Hi. It’s been a real heavy month, and on Sunday, my father, the esteemed and dapper and hilarious Peter Straub, finally died. Finally? What I mean by that, I guess, is that he had been so close to death so many times, and he had always escaped it, like Houdini getting out of handcuffs underwater. My dad was huge—we called him Big Pete for good reason—and for a very long time, it seemed like he was so big and so strong, his shoulders so broad and sturdy, that nothing could fell him. But bodies can only take so much, even strong ones from Wisconsin. Below you will find a rambling assortment of pictures and links and thoughts and one poem. Thank you for reading, and for loving him, or me, or both. The reaction to his death—the one coming from outside my body—has been overwhelming and beautiful. It’s really lovely to be reminded how many people read and loved his books, and how much art matters. So much of what I’m thinking right now is already in my book, so apologies for repeating myself, but in our family, art was the religion. Fiction, poetry, that’s the stuff. Love to everyone else who belongs to our church.

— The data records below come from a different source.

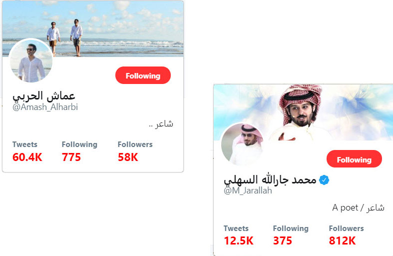Show M_Jarallah's 812K followers
393x256 pixels.
(342, 241)
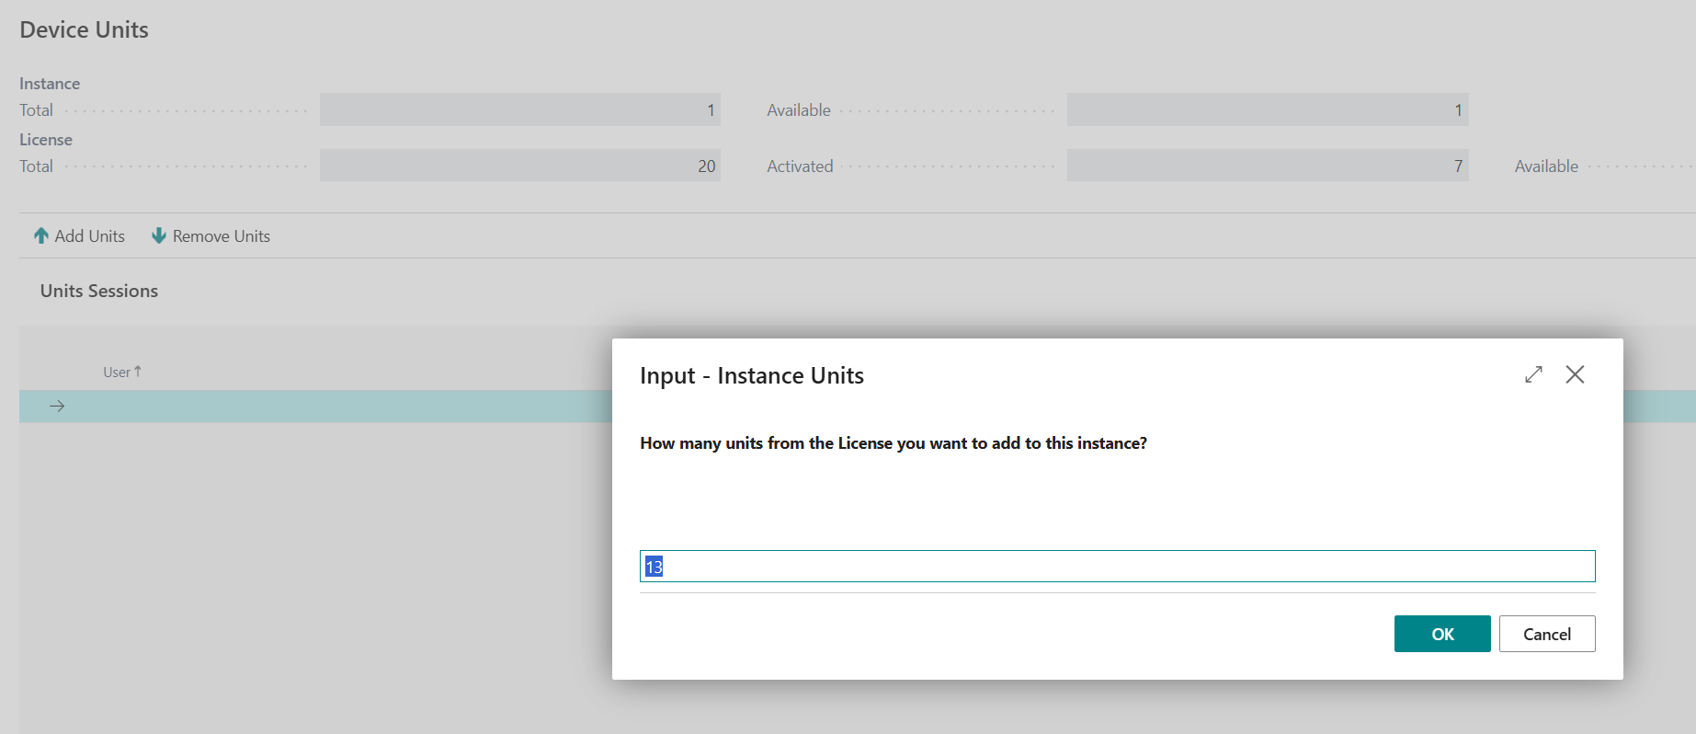The width and height of the screenshot is (1696, 734).
Task: Click the License Activated value showing 7
Action: [1267, 166]
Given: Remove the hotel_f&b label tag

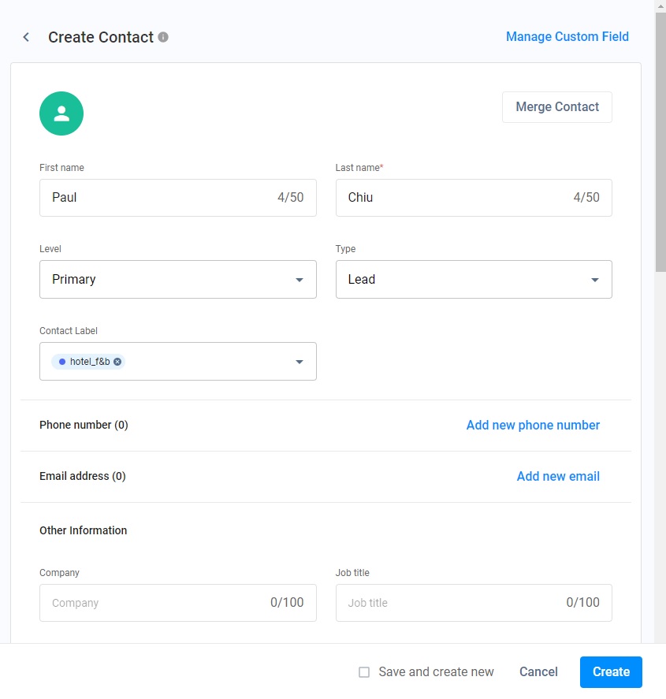Looking at the screenshot, I should pyautogui.click(x=117, y=362).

My children and husband wearing t-shirts promoting the fictional novel inside This Time Tomorrow.
My dad wearing a t-shirt promoting the office of two fictional characters from The Talisman. (Thank you to whoever took this photo in, I’m guessing 1983 or 1984.) The apple doesn’t fall, etc.
If you haven’t seen the obituary—Big Pete would have fucking LOVED being a NYT push alert, let me tell you—here is a link. There are obituaries all over the place, take your pick. NPR, The Washington Post, Entertainment Weekly, The Guardian.

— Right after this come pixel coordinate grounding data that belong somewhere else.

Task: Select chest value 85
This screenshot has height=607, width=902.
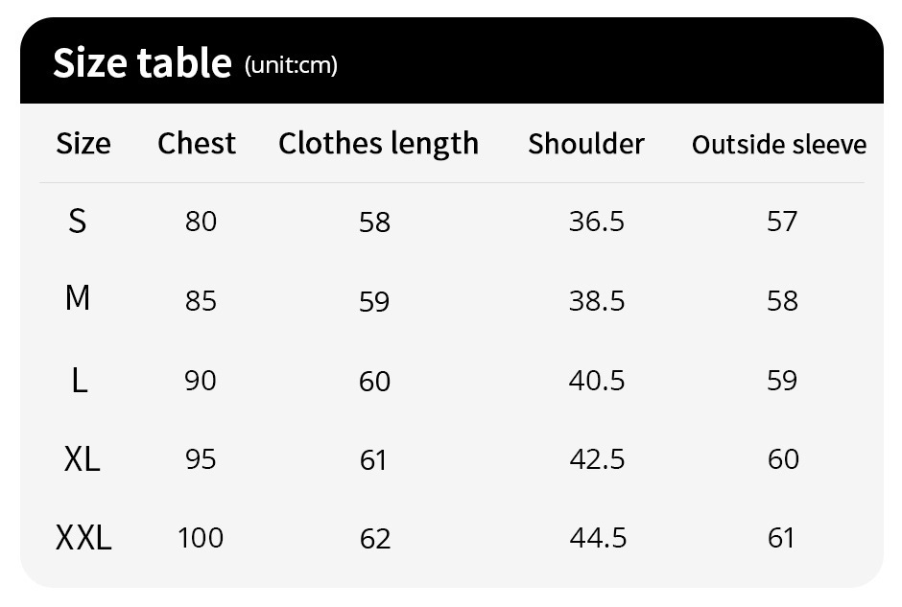Action: [201, 301]
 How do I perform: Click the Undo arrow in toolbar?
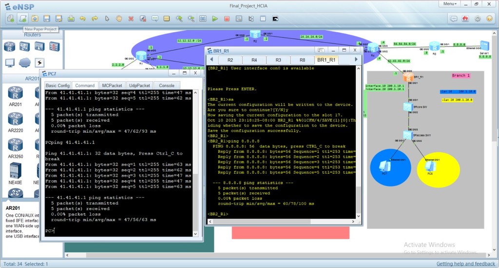pos(82,19)
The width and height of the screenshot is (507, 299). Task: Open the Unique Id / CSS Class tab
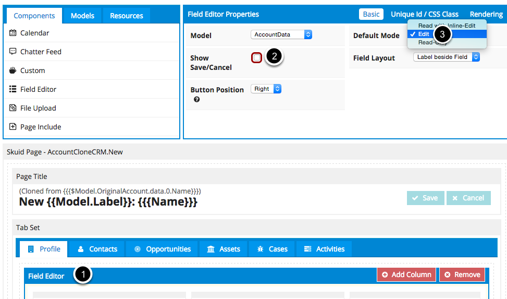point(425,15)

It has been overwhelming to read all the emails and texts and phone calls and tweets and Instagram comments, but it’s also been a goldmine.
Isn’t that wonderful?
I did a whole Twitter thread, complete with photos.

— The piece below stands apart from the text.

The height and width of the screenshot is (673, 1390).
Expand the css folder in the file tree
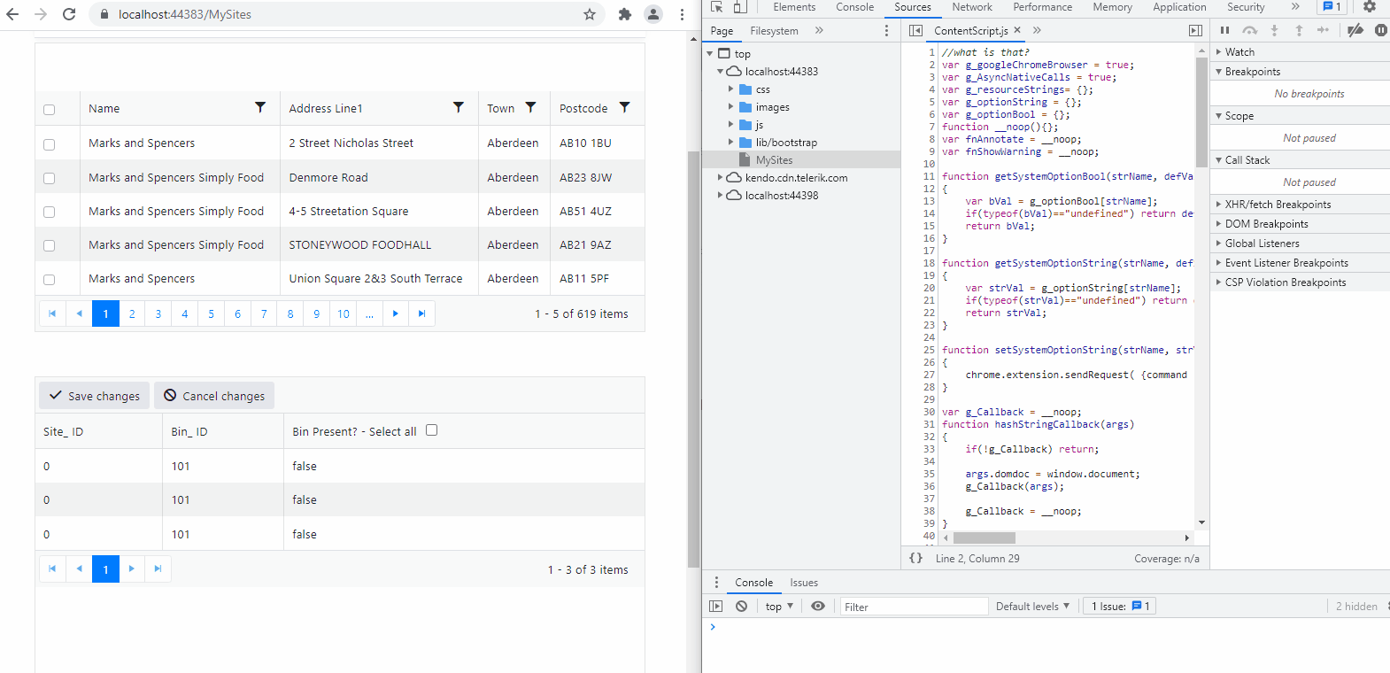coord(731,89)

I’m working on writing something, something more coherent than this, but in the meantime, here is a poem that I read to him on his last day. I don’t have any kind of permission. Please don’t sue me, estate of Richard Wilbur. I share it with great gratitude.
The Writer
Richard Wilbur - 1921-2017
In her room at the prow of the house
Where light breaks, and the windows are tossed with linden,
My daughter is writing a story.
I pause in the stairwell, hearing
From her shut door a commotion of typewriter-keys
Like a chain hauled over a gunwale.
Young as she is, the stuff
Of her life is a great cargo, and some of it heavy:
I wish her a lucky passage.
But now it is she who pauses,
As if to reject my thought and its easy figure.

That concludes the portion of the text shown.